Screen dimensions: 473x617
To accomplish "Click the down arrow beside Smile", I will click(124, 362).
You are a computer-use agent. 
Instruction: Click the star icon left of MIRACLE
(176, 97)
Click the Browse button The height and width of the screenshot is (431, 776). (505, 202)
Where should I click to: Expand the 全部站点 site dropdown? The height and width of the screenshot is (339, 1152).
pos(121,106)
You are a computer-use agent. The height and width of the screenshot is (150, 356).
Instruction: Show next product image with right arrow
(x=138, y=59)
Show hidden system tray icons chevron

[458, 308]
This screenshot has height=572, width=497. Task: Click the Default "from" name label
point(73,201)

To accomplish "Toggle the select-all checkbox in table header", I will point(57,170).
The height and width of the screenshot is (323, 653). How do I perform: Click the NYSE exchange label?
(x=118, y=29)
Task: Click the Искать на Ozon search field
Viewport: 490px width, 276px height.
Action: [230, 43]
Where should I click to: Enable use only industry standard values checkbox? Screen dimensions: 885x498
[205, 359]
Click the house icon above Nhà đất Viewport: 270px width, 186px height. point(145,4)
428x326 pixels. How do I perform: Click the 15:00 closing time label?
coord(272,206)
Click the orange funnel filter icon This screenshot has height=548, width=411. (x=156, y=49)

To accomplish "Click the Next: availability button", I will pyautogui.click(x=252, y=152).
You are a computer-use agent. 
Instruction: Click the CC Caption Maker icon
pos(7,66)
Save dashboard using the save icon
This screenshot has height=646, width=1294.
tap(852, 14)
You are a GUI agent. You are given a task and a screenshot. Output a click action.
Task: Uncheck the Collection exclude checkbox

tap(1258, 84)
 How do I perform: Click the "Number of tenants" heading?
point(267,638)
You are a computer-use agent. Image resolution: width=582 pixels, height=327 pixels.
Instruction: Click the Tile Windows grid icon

* _Exercise_: Reproduce the listing above verbatim, every line in its original order and with no changes.

* _Result of this task_:
Screen dimensions: 473x617
To accomplish "Click the down arrow beside Smile", I will click(124, 362).
You are a computer-use agent. 
Instruction: Click the star icon left of MIRACLE
(176, 97)
Click the Browse button The height and width of the screenshot is (431, 776). (505, 202)
Where should I click to: Expand the 全部站点 site dropdown? The height and width of the screenshot is (339, 1152).
pos(121,106)
You are a computer-use agent. The height and width of the screenshot is (150, 356).
Instruction: Show next product image with right arrow
(x=138, y=59)
Show hidden system tray icons chevron

[458, 308]
This screenshot has height=572, width=497. Task: Click the Default "from" name label
point(73,201)

To accomplish "Toggle the select-all checkbox in table header", I will point(57,170).
The height and width of the screenshot is (323, 653). How do I perform: Click the NYSE exchange label?
(x=118, y=29)
Task: Click the Искать на Ozon search field
Viewport: 490px width, 276px height.
Action: [230, 43]
Where should I click to: Enable use only industry standard values checkbox? Screen dimensions: 885x498
[205, 359]
Click the house icon above Nhà đất Viewport: 270px width, 186px height. point(145,4)
428x326 pixels. How do I perform: Click the 15:00 closing time label?
coord(272,206)
Click the orange funnel filter icon This screenshot has height=548, width=411. (x=156, y=49)

To accomplish "Click the Next: availability button", I will pyautogui.click(x=252, y=152).
You are a computer-use agent. 
Instruction: Click the CC Caption Maker icon
pos(7,66)
Save dashboard using the save icon
This screenshot has height=646, width=1294.
tap(852, 14)
You are a GUI agent. You are given a task and a screenshot. Output a click action.
Task: Uncheck the Collection exclude checkbox

tap(1258, 84)
 How do I perform: Click the "Number of tenants" heading?
point(267,638)
You are a computer-use agent. Image resolution: width=582 pixels, height=327 pixels.
Instruction: Click the Tile Windows grid icon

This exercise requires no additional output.